* THE PROBLEM: Entries follow. Give back exactly the lines starting at the one containing "This screenshot has height=675, width=1170." and ending at the one containing "Task: Enable Concatenate", and no other lines.

* INFORMATION GIVEN:
--- START ---

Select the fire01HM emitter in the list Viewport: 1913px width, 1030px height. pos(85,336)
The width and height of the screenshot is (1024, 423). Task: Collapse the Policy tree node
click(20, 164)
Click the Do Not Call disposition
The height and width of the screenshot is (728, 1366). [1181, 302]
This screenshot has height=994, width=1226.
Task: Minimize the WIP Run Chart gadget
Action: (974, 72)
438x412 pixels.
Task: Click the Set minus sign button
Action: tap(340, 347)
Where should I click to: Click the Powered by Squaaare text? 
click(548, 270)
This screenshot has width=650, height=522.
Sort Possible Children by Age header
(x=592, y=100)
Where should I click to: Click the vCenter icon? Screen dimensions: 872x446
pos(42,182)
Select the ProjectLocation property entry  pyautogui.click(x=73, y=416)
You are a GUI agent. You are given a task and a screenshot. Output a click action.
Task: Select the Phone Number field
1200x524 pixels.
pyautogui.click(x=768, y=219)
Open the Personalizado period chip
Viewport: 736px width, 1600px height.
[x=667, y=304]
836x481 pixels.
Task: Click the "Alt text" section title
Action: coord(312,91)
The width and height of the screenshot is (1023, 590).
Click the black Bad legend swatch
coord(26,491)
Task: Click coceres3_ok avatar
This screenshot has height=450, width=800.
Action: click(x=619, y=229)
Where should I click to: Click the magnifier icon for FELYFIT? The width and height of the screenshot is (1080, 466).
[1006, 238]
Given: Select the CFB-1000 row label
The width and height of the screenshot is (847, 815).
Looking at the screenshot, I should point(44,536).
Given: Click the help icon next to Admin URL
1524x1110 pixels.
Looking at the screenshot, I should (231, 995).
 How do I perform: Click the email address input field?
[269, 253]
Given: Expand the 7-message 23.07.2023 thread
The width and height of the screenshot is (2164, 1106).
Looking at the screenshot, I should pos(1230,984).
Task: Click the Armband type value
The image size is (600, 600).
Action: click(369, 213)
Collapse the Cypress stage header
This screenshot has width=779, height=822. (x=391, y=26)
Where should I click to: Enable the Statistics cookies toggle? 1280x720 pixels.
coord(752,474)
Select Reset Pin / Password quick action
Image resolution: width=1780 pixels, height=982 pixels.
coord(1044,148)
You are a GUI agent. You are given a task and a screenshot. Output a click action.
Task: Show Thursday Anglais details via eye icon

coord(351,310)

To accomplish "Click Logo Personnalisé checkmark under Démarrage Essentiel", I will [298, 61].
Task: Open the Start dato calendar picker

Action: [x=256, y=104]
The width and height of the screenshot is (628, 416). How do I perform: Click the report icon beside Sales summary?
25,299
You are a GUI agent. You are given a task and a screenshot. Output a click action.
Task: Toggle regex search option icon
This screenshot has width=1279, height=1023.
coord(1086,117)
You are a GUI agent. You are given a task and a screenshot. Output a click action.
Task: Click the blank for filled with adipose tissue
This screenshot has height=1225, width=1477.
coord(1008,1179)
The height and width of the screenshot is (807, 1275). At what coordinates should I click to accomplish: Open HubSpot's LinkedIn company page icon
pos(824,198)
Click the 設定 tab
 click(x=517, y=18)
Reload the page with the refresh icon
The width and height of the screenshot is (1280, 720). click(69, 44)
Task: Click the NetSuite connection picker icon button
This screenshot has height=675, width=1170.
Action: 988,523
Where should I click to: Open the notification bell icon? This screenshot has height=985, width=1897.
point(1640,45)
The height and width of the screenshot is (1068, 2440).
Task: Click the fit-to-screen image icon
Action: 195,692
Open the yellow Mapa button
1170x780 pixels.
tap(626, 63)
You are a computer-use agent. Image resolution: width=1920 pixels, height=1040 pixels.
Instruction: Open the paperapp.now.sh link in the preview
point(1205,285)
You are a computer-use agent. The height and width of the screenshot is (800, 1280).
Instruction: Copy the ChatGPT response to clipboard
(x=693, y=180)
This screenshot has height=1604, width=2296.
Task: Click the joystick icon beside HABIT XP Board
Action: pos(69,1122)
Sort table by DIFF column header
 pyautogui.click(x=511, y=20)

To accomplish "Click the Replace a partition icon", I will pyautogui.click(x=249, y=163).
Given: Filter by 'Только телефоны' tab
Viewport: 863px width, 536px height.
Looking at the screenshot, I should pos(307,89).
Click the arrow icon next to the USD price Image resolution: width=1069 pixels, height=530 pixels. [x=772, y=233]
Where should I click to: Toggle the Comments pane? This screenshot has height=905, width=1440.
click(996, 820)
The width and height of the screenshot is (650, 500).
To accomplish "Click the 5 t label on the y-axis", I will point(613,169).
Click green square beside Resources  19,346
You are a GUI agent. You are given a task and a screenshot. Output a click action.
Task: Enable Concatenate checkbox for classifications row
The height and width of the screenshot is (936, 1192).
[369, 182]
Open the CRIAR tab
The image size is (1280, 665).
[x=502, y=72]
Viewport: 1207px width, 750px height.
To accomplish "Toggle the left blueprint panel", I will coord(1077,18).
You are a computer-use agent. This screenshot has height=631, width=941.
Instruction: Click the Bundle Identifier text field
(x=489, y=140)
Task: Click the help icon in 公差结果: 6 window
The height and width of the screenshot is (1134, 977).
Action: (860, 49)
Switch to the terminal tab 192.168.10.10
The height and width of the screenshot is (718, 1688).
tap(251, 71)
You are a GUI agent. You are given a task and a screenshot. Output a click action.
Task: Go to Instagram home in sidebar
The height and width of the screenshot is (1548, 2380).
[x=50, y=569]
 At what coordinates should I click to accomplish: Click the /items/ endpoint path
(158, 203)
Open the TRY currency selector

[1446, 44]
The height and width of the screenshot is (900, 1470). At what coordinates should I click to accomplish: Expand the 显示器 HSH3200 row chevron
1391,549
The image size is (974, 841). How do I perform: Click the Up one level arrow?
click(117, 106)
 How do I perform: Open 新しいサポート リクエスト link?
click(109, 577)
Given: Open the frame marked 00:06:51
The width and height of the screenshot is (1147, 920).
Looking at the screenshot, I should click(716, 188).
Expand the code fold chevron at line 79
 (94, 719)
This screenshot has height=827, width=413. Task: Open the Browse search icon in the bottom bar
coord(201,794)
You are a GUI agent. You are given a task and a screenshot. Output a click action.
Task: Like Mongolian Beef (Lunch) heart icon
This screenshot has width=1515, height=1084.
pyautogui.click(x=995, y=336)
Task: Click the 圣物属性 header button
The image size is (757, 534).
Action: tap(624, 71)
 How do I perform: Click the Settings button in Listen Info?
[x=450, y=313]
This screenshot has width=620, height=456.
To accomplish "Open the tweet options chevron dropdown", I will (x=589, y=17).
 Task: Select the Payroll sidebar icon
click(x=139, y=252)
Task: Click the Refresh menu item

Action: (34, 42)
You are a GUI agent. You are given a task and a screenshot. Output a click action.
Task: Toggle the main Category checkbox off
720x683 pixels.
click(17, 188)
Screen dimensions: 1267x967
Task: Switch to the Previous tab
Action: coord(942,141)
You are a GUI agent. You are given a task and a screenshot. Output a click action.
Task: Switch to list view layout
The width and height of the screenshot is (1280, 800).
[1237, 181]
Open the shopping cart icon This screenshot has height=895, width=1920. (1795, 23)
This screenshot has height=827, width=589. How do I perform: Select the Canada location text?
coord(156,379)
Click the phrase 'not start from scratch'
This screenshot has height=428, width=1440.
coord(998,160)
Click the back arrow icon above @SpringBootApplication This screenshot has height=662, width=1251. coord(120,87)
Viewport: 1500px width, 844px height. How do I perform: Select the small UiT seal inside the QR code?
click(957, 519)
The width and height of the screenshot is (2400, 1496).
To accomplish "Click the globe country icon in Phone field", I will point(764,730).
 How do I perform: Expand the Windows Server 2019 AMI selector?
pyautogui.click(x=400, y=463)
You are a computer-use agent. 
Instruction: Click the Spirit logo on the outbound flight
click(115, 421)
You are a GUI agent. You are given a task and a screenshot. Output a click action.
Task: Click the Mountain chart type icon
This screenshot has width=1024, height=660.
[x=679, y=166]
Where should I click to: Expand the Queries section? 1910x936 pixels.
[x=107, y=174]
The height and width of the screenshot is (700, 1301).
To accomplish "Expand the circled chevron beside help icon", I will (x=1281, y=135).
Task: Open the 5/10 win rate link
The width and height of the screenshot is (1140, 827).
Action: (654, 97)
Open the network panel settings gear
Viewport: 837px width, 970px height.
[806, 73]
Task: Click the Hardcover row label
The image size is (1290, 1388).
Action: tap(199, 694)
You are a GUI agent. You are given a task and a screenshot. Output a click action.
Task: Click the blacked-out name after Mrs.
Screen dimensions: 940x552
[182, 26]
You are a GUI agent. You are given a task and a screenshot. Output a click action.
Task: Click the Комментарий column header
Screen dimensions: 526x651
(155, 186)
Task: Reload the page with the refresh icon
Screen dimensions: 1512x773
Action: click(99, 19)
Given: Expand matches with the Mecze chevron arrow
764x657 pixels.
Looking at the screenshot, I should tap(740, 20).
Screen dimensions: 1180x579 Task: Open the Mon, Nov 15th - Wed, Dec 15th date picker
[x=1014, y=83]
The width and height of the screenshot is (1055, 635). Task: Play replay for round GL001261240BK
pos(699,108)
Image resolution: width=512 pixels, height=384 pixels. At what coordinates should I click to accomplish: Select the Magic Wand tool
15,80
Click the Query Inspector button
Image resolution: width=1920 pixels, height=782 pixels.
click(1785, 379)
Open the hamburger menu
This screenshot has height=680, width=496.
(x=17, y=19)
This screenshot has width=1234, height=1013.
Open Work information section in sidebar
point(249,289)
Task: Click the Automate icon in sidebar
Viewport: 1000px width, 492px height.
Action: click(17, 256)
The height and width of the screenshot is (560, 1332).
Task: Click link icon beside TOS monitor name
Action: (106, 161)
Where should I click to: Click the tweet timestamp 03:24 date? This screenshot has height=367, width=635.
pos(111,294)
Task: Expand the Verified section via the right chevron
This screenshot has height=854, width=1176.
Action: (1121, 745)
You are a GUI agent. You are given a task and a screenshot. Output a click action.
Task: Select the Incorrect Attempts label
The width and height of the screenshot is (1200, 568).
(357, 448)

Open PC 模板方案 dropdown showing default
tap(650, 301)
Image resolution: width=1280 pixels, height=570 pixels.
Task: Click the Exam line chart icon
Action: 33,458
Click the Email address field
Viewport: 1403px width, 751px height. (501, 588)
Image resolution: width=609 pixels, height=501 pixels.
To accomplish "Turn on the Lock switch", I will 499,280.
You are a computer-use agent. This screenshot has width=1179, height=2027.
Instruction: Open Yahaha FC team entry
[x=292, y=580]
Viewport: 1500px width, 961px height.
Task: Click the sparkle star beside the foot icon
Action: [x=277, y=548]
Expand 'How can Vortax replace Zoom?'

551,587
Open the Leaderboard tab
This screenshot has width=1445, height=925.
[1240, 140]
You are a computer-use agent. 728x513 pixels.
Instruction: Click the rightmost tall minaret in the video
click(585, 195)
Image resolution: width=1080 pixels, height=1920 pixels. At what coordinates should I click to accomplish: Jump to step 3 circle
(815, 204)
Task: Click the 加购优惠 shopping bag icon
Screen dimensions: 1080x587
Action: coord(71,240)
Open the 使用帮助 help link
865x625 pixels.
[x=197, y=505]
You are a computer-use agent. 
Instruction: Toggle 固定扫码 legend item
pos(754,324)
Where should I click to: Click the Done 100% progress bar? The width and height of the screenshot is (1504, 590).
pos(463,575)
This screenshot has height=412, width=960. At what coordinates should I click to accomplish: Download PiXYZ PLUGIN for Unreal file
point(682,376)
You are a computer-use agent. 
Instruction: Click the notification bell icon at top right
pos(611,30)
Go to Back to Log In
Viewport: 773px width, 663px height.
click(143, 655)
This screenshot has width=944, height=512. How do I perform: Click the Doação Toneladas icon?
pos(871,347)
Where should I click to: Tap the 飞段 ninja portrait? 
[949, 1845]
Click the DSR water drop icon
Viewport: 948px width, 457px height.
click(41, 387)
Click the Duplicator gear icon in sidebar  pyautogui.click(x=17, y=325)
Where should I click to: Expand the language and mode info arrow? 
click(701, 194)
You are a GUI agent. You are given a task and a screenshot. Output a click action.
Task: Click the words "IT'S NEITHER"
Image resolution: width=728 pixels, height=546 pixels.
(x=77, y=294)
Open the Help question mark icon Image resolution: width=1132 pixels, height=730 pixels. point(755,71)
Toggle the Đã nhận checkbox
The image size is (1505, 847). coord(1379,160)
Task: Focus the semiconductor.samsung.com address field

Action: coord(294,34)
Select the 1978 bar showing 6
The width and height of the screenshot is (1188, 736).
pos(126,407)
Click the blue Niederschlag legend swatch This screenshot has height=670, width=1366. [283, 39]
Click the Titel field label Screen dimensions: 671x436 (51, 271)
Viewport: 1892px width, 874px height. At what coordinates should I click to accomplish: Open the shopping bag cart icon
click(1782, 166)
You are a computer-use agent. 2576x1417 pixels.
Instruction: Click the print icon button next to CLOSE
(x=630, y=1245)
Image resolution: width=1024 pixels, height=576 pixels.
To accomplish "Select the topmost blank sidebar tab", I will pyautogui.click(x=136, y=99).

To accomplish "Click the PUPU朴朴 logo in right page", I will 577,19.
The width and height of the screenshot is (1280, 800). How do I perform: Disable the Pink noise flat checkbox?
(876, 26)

--- END ---

* RESULT OF THIS TASK:
This screenshot has height=675, width=1170.
Action: 988,523
Where should I click to: Open the notification bell icon? This screenshot has height=985, width=1897.
point(1640,45)
The height and width of the screenshot is (1068, 2440).
Task: Click the fit-to-screen image icon
Action: 195,692
Open the yellow Mapa button
1170x780 pixels.
tap(626, 63)
You are a computer-use agent. Image resolution: width=1920 pixels, height=1040 pixels.
Instruction: Open the paperapp.now.sh link in the preview
point(1205,285)
You are a computer-use agent. The height and width of the screenshot is (800, 1280).
Instruction: Copy the ChatGPT response to clipboard
(x=693, y=180)
This screenshot has height=1604, width=2296.
Task: Click the joystick icon beside HABIT XP Board
Action: pos(69,1122)
Sort table by DIFF column header
 pyautogui.click(x=511, y=20)

To accomplish "Click the Replace a partition icon", I will pyautogui.click(x=249, y=163).
Given: Filter by 'Только телефоны' tab
Viewport: 863px width, 536px height.
Looking at the screenshot, I should pos(307,89).
Click the arrow icon next to the USD price Image resolution: width=1069 pixels, height=530 pixels. [x=772, y=233]
Where should I click to: Toggle the Comments pane? This screenshot has height=905, width=1440.
click(996, 820)
The width and height of the screenshot is (650, 500).
To accomplish "Click the 5 t label on the y-axis", I will point(613,169).
Click green square beside Resources  19,346
You are a GUI agent. You are given a task and a screenshot. Output a click action.
Task: Enable Concatenate checkbox for classifications row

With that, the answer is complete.